1. A man completing a 40km trip finds that by travelling one more km per hour, he could have made the journey in 2 hours less time. At what speed did he actually travel?
2. One pipe alone can fill a tub in 6 minutes less than it takes a second pipe alo e to fill the same tub. Both pipes together can fill tne tub in 4 minutes. How long does it take each pipe to fill tne tub?
1.
let his actual speed by x km/hr
time to do his 40 km trip = 40/x
let his supposed speed be x+1 km/h
time taken = 40/(x+1)
40/x - 40(x+1) = 2
times x(x+1) , the LCD
40(x+1) - 40x = 2x^2 + 2x
2x^2 + 2x - 40 = 0
x^2 + x - 20 = 0
(x+5)(x-4) = 0
x = 4 or a negative
he went at 4 km/h
2. time to fill tub by slow pipe = x min
rate of that pipe = 1/x
time to fill tub by other pipe = x-6
rate of other pipe = 1/(x-6)
combined rate = 1/x + 1/(x-6)
= (x-6 + x)/(x(x-6))
= (2x - 6)/(x^2 - 6x)
but 1 / (2x - 6)/( (x^2 - 6x) ) = 4
(x^2 - 6x)/(2x - 6) = 4
x^2 - 6x = 8x - 24
x^2 - 14x + 24 = 0
check my arithmetic, and solve this quadratic
To find the answers to these questions, we can use algebraic equations and solve for the variables.

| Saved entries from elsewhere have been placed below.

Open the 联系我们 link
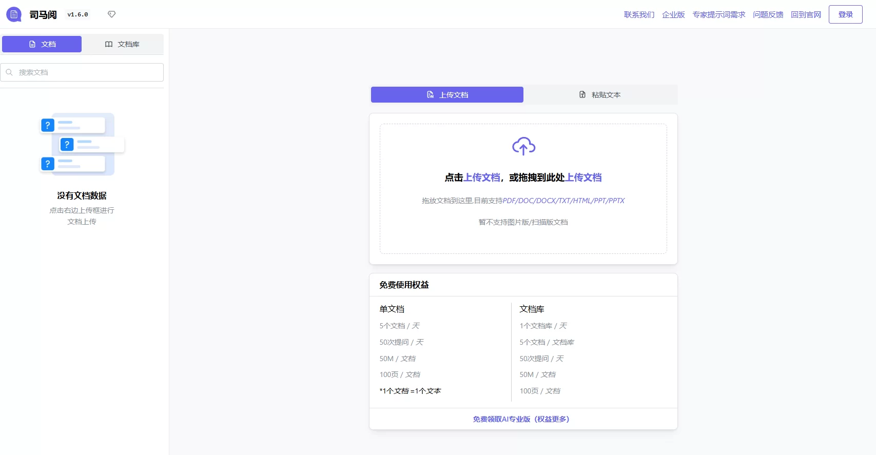The image size is (876, 455). pos(639,14)
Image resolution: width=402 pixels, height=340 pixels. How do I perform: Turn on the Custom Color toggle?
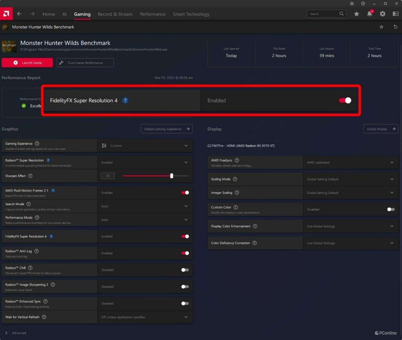pyautogui.click(x=391, y=209)
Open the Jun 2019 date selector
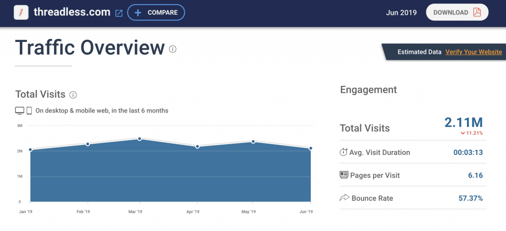The width and height of the screenshot is (506, 231). coord(401,12)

Let's start with the first question:
1. A man completing a 40 km trip finds that by traveling one more km per hour, he could have made the journey in 2 hours less time. At what speed did he actually travel?
Let's assume the man's actual speed to be x km/h. Then, according to the given information, if he traveled one more km per hour, his speed would be (x + 1) km/h. We know that by doing so, he could have made the journey in 2 hours less time.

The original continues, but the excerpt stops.